== Segment start ==

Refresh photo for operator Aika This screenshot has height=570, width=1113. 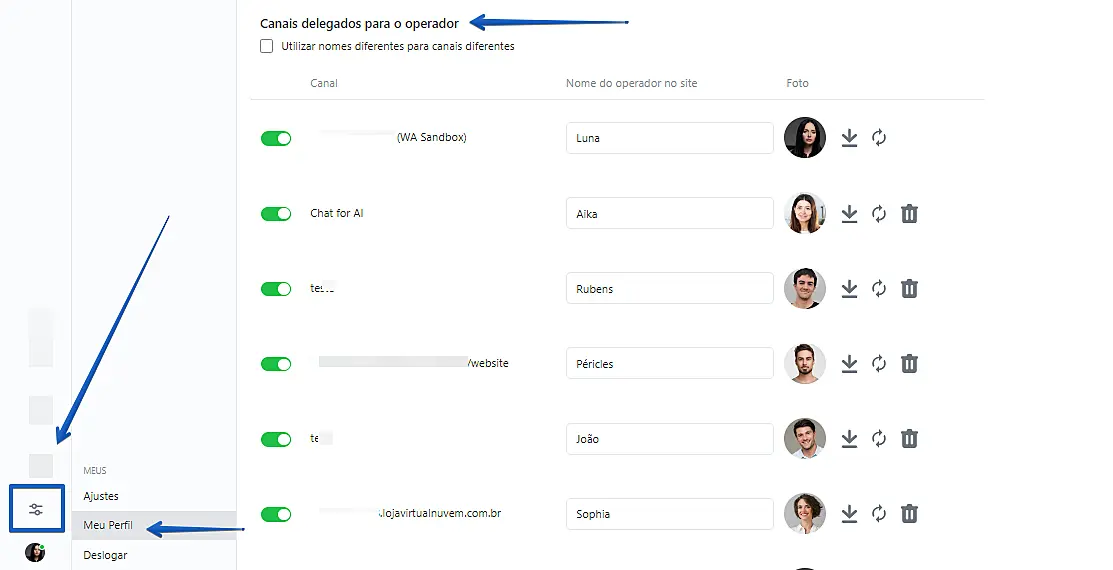click(879, 213)
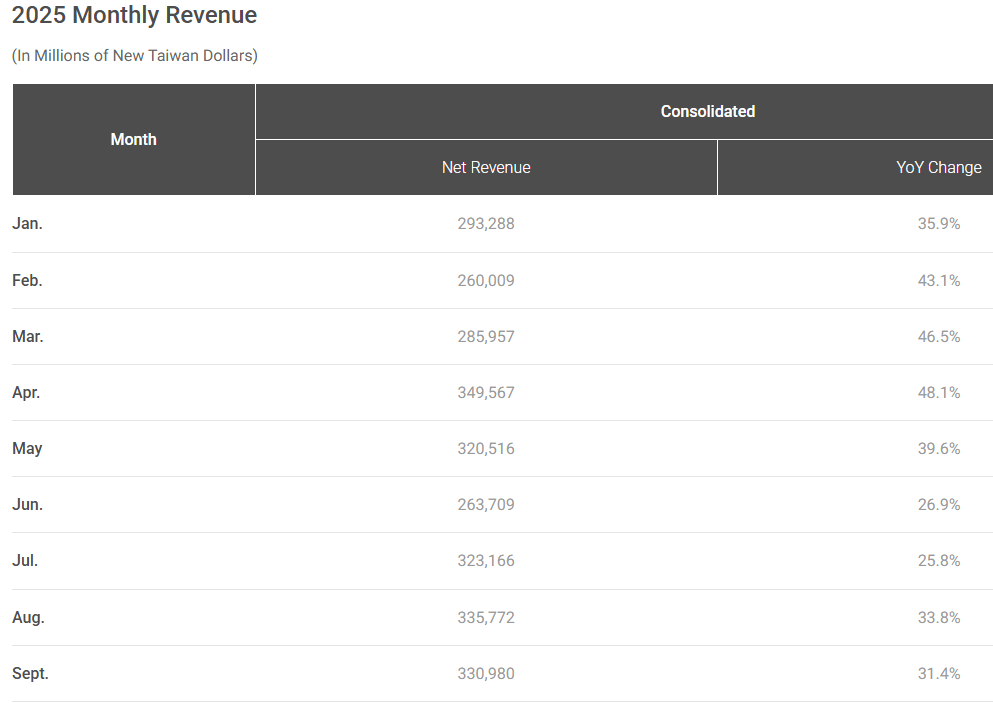Click the Consolidated header cell

point(707,111)
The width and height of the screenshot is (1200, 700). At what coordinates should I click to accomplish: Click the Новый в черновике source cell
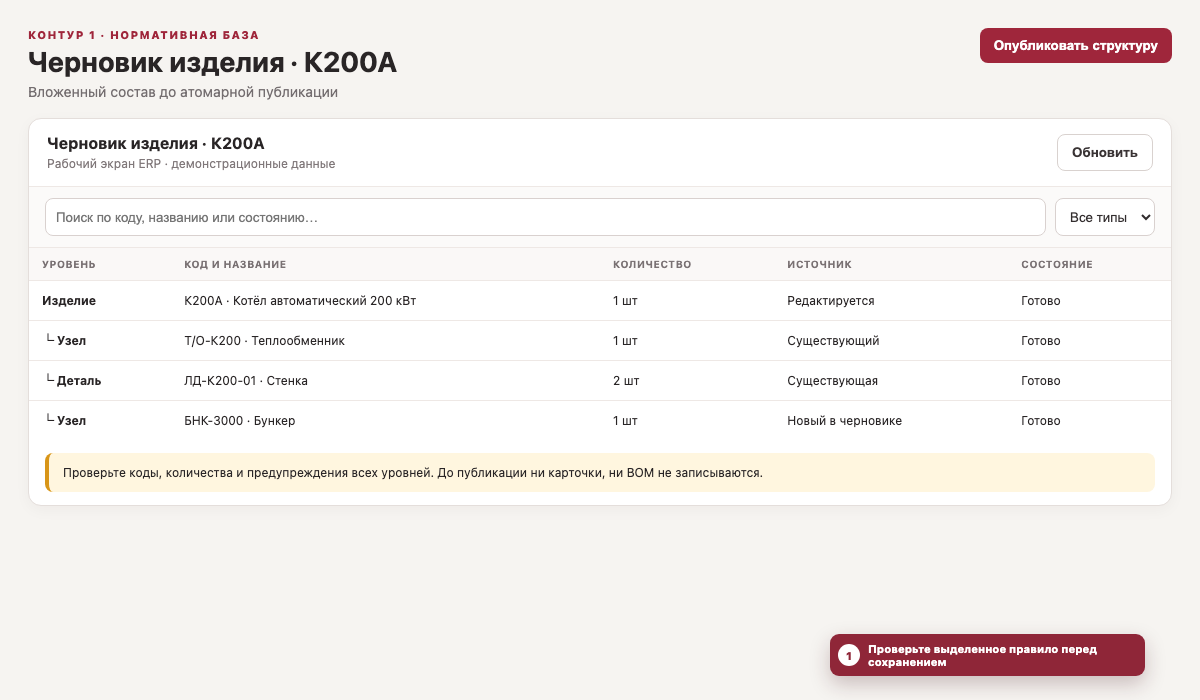(845, 421)
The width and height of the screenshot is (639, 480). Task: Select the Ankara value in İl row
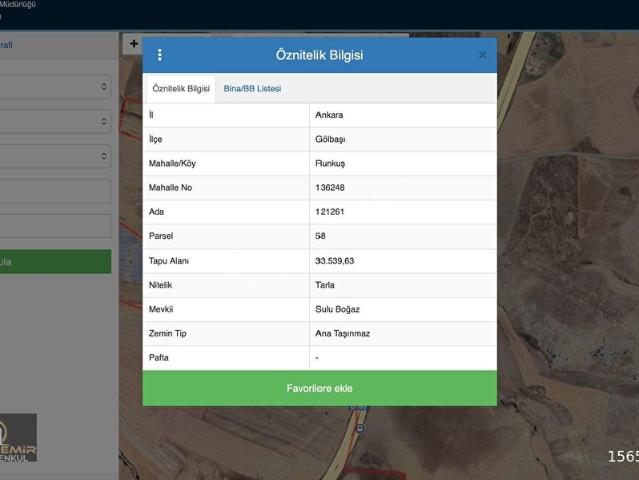(329, 115)
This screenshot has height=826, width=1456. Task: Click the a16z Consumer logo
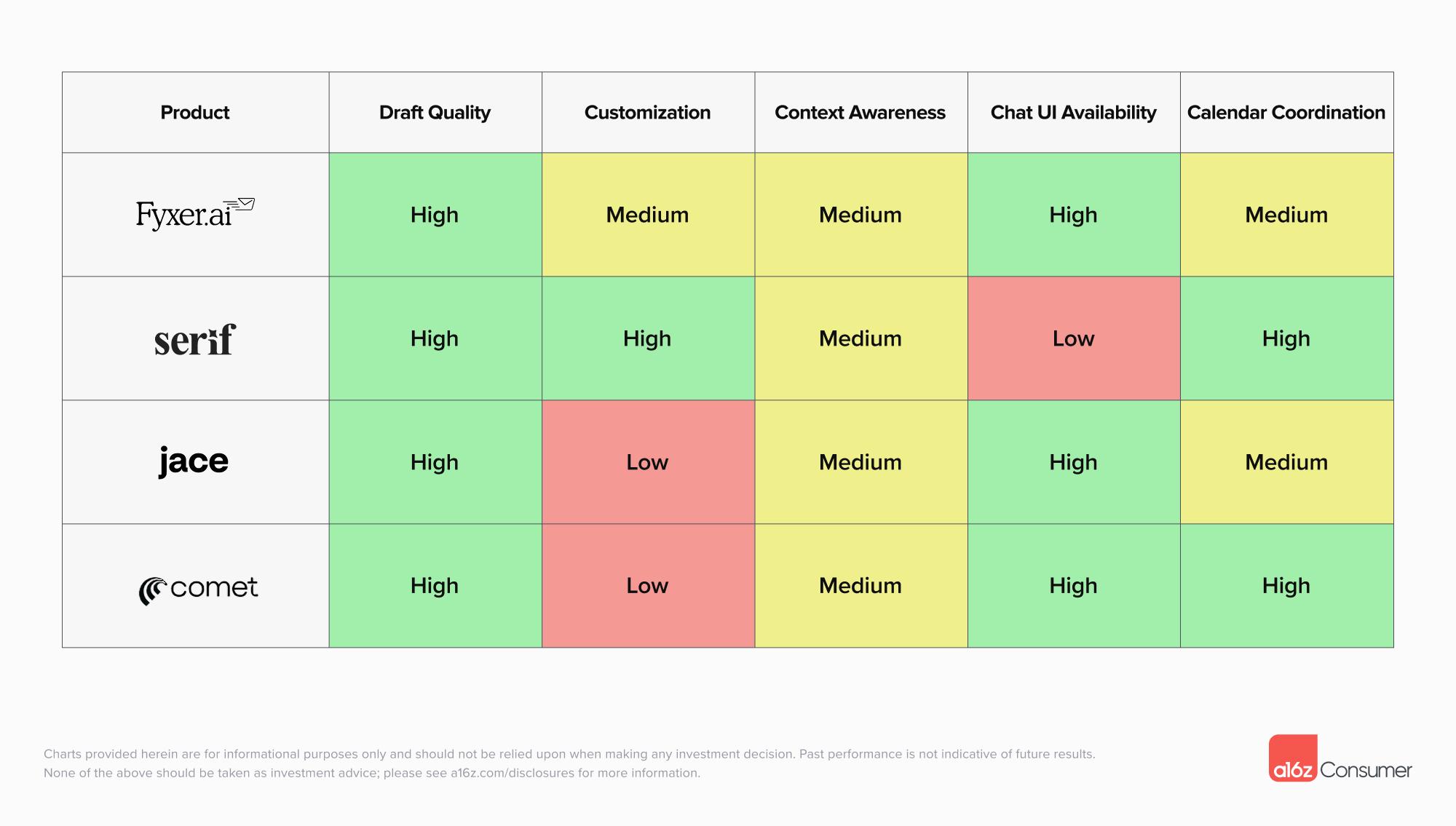[x=1340, y=760]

== Segment end ==

Final task for the records above: print exactly the lines from the one that contains "This screenshot has height=826, width=1456." through the last line, both ends included, pictures excluded.

Task solution:
This screenshot has height=826, width=1456. Task: Click the a16z Consumer logo
[x=1340, y=760]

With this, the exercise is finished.